### PAGE TEXT

As you look out to
the north from Paddington at the profile of the Cross, you have
the impression of a citadel the towering hotel blocks and older
more substantial apartment blocks. Here we enter the petit-metropolis,
a Gotham that is compelled to act out the imaginative essence
of the moment - a time contained inexplicably in its own urban
mythology. This little stage at his disposal, I sense the voice
of Hooten, his long sustained calling from the minarets , the
chant...Oh Manity of Manity,
"But isn't man's
humanity to man a man made mandate
of man's long manthropomorphic mystery man ?
How can man manage machines not management ?
Step these nomantic antics, learn semantics -
But suppose you manachronistic maniacs take on anaesthetic
While I deliver some Hootonic man-aesthetic"
(from 21st Century
p.21, 1957)
The reason Hooten
should feature is this discussion about poetry and a mythology
of Kings Cross, is less literal and more virtual than say the
sense of place that is the project in Slessor's work. The beat
poets and intelligentsia hung out almost exclusively in the
Cross in the 40s and 50s. This place was the village environment
that nurtured a more bohemian or progressive approach. As I
have suggested, within Hooten's thought pattern were his excellent
futurist theories for urban industrial societies, like his circa
1951, "Anarcho-Technocracy - The Politics of Things . . . .All
governments over men must be replaced by the administration
of things." Here he proposes a world administered only by technicians,
and calls for an Anarchist Dictatorship, realizing that machines
are, "the workers of today". Hooten claims we are keeping machines
out of jobs - and in the Technocratic Age that anarchism had
to change also to remain as the vanguard, and so the technician
shall rule THINGS - a government over things. And so it all
gets madder and madder - "We want our utopia in the heart of
the city, in the heart of Sydney. We need an urban utopia. We
should not rest until we have rebuilt Sydney, scrapped it's
hideous transportation, pulled down it's idiot architecture,
fashioned it to fit the needs of civilized man." His are, the
Hootonics of Language.
Hooten's writings
often reach a point of ecstasis , a pitch where the author voice
is rarely disguised by aesthetic or compositional device and
in this way there is an immediacy, a youthful sharp tongued
critical style all of its own. His ongoing epigrammatic project
called DIRECTIONS explore and experiment his particular philosophical
proposals. I am interested to look at the fluxus-like qualities
in his epigrams, and how they were not stable entities, susceptible
to change each time they appeared in publication.
27. from
Things You See When You Haven't Got A Gun, 1943. . . .The
work of art is everything, the artist nothing; man's behavior
is everything, man himself is nothing
27. from
The Politics of Things, 1955. . . .There is no stronger force
than an idea whose time has come. . .it is usually strong enough
to crush the original idea and too strong to accept the better
ideas and ideals which should supersede it.

### GOAL 1
List every four-digit year that appears in the Hooten essay, in the order they occur.
### GOAL 2
Copy the Hooten essay from "As you look" up to and including "mystery man ?".
### GOAL 3
Answer these questions using the Hooten essay:
(a) From where does the author look north at the profile of the Cross?
(b) In which decades did the beat poets and intelligentsia hang out almost exclusively in the Cross?
(c) What is the name of Hooten's ongoing epigrammatic project?
The listing that comes next is from a separate source.

### SOURCE EXCERPT
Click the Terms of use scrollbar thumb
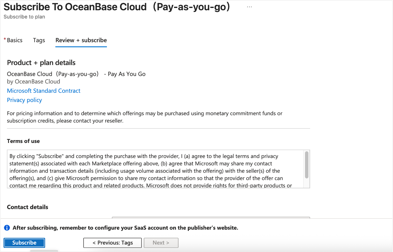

### TASK ANSWER 1
1957, 1951, 1943, 1955

### TASK ANSWER 2
As you look out to
the north from Paddington at the profile of the Cross, you have
the impression of a citadel the towering hotel blocks and older
more substantial apartment blocks. Here we enter the petit-metropolis,
a Gotham that is compelled to act out the imaginative essence
of the moment - a time contained inexplicably in its own urban
mythology. This little stage at his disposal, I sense the voice
of Hooten, his long sustained calling from the minarets , the
chant...Oh Manity of Manity,
"But isn't man's
humanity to man a man made mandate
of man's long manthropomorphic mystery man ?

### TASK ANSWER 3
(a) Paddington
(b) The 40s and 50s
(c) DIRECTIONS